If they get heated with someone in an argument and decide to hit them, they represent the movement. With that being said, we need less people who try to be the next influential figure head through protesting and tweeting alone. Stop with the tweet activism. This movement is not about who will be the next Malcolm, Martin, or Rosa. This movement is about who will not be the next Alton Sterling, Philando Castile, or Michael Brown.
Despite my personal view of BLM and their efficiency, their messages are completely correct. Black men are killed for senseless reasons, and their families typically never see justice. Black people get frustrated when others disregard police brutality because it is a legitimate fear we face every day. We mourn for our community more and more frequently, so when someone expresses why a Black man deserved to be killed by a cop, we don’t want to hear it.
In the picture below, Alexia Bishop, a childhood friend of mine explains to another childhood friend, Schuyler Montgomery, why Alton Sterling deserved to be murdered. Her first reason is that, ” Alton Sterling was a Black man.” She then proceeds to call him, “a piece of shit”.
However, the movement’s failure to properly communicate their plans for changing the system have indirectly caused people of other races to dislike or even fear it. At this point, the problem has gone beyond police brutality; people on both sides are preparing for and/or promoting violence.
Featured below are screenshots of men having a conversation about targeting Black people and killing them. One man shared a picture of a Black man being lynched.
In regards to the violence in America, 22-year-old UH student Loren Jones said: “Killing cops will not bring the dead victims back to life! What is wrong with this world? Two wrongs don’t make a right!
“Cops don’t feel safe, we don’t feel safe, it’s time for reform!”
Some people want legal actions, while others have secondary options.
Cayla Cooper, 20, who’s based in Dallas, commented: “Again it’s just like back in the day there became a division in the Black community because you had those who wanted change and found ways to fight back without violence and those that were going to get change no matter what. Right now we have Black people tired of being killed.” In order for us to win, we must stand in solidarity.

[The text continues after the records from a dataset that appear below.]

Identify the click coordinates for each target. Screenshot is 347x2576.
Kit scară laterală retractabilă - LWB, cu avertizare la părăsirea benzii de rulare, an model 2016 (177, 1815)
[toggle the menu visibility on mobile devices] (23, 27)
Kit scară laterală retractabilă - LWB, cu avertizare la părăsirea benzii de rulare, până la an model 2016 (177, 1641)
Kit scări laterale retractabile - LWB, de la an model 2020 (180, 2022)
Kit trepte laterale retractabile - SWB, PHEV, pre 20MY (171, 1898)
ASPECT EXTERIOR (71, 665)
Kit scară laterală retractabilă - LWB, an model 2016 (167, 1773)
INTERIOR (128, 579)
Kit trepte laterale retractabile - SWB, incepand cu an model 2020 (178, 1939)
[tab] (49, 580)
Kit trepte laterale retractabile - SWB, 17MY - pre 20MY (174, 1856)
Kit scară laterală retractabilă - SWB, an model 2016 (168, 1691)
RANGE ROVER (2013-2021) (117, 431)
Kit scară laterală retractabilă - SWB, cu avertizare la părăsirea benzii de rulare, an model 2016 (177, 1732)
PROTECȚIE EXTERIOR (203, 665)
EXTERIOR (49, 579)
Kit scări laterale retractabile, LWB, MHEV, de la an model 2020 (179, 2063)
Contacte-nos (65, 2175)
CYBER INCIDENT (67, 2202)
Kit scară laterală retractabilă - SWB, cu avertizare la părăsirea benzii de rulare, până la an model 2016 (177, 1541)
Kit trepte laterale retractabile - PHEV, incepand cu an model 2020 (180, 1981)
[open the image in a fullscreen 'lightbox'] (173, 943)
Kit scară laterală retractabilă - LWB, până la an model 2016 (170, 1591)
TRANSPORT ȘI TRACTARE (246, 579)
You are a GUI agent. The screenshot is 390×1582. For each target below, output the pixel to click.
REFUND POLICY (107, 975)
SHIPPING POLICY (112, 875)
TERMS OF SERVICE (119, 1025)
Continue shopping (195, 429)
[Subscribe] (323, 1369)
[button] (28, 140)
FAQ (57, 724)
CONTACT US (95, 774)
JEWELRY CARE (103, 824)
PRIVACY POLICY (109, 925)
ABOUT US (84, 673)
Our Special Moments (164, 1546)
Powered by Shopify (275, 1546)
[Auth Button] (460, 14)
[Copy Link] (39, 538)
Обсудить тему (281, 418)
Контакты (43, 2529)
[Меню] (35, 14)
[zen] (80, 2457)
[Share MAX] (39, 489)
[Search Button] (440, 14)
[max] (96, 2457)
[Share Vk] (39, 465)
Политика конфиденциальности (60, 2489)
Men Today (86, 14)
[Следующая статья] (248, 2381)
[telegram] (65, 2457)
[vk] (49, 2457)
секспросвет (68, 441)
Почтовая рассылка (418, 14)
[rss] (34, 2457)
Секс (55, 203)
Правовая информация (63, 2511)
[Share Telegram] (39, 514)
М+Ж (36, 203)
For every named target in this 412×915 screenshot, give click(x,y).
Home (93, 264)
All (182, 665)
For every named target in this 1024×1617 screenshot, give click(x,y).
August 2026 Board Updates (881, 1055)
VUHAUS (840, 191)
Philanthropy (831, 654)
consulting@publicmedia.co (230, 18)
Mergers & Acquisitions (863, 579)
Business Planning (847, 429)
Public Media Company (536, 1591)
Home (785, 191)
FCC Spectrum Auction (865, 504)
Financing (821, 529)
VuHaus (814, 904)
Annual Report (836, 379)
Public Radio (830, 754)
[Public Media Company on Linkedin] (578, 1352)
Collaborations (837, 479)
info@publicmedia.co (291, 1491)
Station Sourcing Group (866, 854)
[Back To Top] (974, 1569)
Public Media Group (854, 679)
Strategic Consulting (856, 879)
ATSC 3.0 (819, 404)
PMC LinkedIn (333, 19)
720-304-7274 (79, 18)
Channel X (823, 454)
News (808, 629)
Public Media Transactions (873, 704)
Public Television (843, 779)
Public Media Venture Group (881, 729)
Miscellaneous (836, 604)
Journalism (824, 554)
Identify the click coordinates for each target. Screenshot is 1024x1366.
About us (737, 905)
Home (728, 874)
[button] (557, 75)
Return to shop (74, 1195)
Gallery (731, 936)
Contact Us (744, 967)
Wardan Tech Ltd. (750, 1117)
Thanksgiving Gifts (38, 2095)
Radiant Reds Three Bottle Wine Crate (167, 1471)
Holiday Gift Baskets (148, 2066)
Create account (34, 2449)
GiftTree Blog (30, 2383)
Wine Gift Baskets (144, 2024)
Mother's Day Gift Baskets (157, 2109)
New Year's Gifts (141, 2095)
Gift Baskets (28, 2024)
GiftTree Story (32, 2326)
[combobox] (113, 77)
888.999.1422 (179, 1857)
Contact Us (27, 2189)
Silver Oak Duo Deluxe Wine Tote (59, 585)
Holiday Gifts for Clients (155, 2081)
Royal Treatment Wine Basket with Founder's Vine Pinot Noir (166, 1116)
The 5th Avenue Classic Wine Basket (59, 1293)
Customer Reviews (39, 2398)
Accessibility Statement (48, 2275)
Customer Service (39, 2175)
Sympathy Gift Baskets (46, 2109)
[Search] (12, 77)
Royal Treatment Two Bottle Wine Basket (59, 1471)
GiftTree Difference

Overall, we must maintain our confidence, strength, and resilience, but we must also be wise enough to realize our methods have failed. Paige Moore, a 20-year-old living in Houston, said: “ After a lot of these shootings build momentum for a day, maybe a week max – everyone is behind the movement but then all of the hype dies down and it’s like… don’t stop… keep spreading the word but also stand strong and stand up and actually go out and make change.”
In order to beat the system, you must play the system. We will win.